• Your assignment: Every line below containing the word "agent" should be found and copied.

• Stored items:
Start of Block
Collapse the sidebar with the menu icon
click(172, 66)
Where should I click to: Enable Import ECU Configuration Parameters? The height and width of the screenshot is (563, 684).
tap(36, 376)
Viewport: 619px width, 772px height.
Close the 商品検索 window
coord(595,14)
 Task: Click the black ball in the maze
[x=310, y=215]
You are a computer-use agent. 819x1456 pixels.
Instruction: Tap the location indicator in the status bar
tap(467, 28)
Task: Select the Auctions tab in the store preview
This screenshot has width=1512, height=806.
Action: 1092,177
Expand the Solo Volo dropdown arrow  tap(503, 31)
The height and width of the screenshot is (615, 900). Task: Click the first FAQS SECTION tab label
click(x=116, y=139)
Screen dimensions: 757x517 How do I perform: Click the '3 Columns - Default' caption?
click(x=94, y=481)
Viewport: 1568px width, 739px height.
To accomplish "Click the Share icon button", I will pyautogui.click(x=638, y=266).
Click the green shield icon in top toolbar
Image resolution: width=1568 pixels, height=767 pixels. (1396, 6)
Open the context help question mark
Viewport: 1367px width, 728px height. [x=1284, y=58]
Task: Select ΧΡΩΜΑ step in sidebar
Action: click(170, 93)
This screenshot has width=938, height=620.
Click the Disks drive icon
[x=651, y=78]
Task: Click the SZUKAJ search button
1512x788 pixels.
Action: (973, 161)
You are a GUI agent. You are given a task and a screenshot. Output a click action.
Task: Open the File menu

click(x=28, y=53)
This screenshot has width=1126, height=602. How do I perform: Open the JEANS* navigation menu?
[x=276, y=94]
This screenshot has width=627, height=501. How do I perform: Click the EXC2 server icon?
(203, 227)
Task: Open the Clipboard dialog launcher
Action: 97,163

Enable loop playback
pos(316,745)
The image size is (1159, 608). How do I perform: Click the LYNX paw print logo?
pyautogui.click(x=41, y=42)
End of Block
• Completed task:
You are a computer-use agent. 819x1456 pixels.
You are a GUI agent. You are given a task and a screenshot. Output a click action.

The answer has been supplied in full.